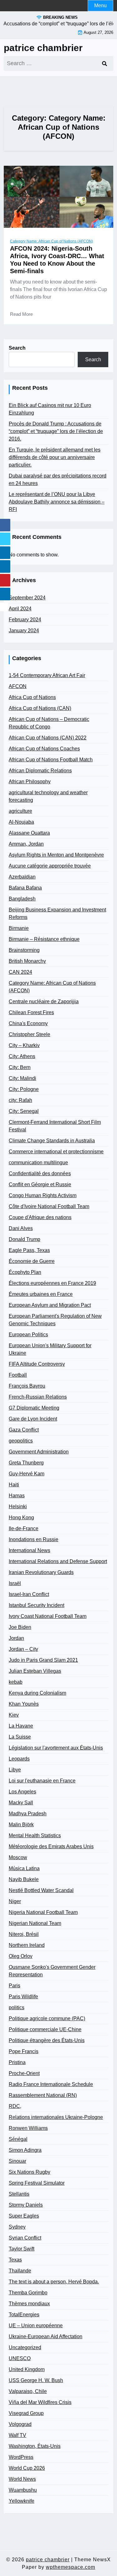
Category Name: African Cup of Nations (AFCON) (51, 241)
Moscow (18, 1857)
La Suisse (20, 1736)
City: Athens (22, 1056)
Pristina (17, 2062)
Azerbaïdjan (22, 876)
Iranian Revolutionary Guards (41, 1572)
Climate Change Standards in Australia (52, 1140)
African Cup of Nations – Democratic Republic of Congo (49, 723)
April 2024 (20, 608)
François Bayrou (27, 1386)
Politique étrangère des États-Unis (47, 2040)
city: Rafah (20, 1100)
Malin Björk (21, 1824)
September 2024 (27, 597)
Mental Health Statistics (35, 1835)
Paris (14, 1985)
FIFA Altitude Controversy (37, 1364)
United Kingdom (27, 2369)
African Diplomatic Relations (40, 770)
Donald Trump (24, 1239)
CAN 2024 (20, 972)
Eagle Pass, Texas (29, 1250)
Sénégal (18, 2139)
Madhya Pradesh (27, 1813)
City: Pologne (24, 1089)
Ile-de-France (23, 1528)
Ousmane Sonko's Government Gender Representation (52, 1970)
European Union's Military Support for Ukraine (50, 1349)
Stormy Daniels (26, 2205)
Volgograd (20, 2424)
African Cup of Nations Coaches (44, 748)
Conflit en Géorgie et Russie (40, 1184)
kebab (15, 1682)
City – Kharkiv (24, 1045)
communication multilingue (38, 1162)
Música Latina (24, 1868)
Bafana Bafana (25, 887)
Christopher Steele (29, 1034)
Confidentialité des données (40, 1173)
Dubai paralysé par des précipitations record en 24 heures (57, 479)
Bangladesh (22, 898)
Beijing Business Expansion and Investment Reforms (57, 913)
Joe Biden (20, 1627)
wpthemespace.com (70, 2567)
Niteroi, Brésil (24, 1934)
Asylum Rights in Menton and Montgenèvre (56, 855)
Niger (15, 1901)
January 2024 (24, 630)
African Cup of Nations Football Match (51, 759)
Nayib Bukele (24, 1879)
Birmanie (19, 928)
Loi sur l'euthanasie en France (42, 1780)
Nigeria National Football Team (43, 1912)
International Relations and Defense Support (58, 1561)
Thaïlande (20, 2270)
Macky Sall (21, 1802)
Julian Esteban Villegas (35, 1671)
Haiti (14, 1484)
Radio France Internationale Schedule (51, 2084)
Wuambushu (23, 2490)
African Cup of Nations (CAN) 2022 (47, 737)
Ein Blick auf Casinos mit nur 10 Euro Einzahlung (50, 409)
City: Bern (20, 1067)
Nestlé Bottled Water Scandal (41, 1890)
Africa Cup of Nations (32, 697)
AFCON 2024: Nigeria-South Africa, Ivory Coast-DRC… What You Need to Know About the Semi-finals (57, 259)
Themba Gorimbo (28, 2292)
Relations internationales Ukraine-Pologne (56, 2117)
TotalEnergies (24, 2314)
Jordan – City (23, 1649)
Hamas (17, 1495)
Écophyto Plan (25, 1272)
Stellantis (19, 2194)
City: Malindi (22, 1078)
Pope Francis (23, 2051)
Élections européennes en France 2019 (52, 1283)
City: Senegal (24, 1111)
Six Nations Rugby (29, 2172)
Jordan (16, 1638)
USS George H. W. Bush (36, 2380)
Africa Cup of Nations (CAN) (40, 708)
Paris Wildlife (23, 1996)
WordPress (21, 2457)
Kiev (14, 1715)
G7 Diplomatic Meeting (34, 1408)
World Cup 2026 (27, 2468)
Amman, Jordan (26, 844)
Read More (21, 314)
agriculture (20, 811)
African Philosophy (30, 781)
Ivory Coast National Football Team (47, 1616)
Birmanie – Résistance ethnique (44, 939)
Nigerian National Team (35, 1923)
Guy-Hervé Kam (26, 1473)
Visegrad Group (26, 2413)
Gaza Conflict (24, 1429)
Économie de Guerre (32, 1261)
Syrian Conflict (25, 2237)
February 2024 (25, 619)
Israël (15, 1583)
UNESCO (20, 2358)
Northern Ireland (27, 1945)
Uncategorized (25, 2347)
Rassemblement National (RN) (43, 2095)
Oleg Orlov (20, 1956)
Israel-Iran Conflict (29, 1594)
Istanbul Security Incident (36, 1605)
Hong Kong (21, 1517)
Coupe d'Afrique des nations (40, 1217)
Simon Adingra (25, 2150)
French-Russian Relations (38, 1397)
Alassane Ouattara (29, 833)
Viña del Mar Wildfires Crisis (40, 2402)
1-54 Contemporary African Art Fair (47, 675)
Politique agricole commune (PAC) (47, 2018)
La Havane (21, 1726)
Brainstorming (24, 950)
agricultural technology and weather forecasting (48, 796)
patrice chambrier (43, 48)
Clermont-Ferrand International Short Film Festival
§ §
__Brief__:
The lines above from the one with "Rassemblement National (RN) (43, 2095)" through the one with "French-Russian Relations (38, 1397)" are to be duplicated exactly, ends included, with nothing added.

__Solution to this problem__:
Rassemblement National (RN) (43, 2095)
Oleg Orlov (20, 1956)
Israel-Iran Conflict (29, 1594)
Istanbul Security Incident (36, 1605)
Hong Kong (21, 1517)
Coupe d'Afrique des nations (40, 1217)
Simon Adingra (25, 2150)
French-Russian Relations (38, 1397)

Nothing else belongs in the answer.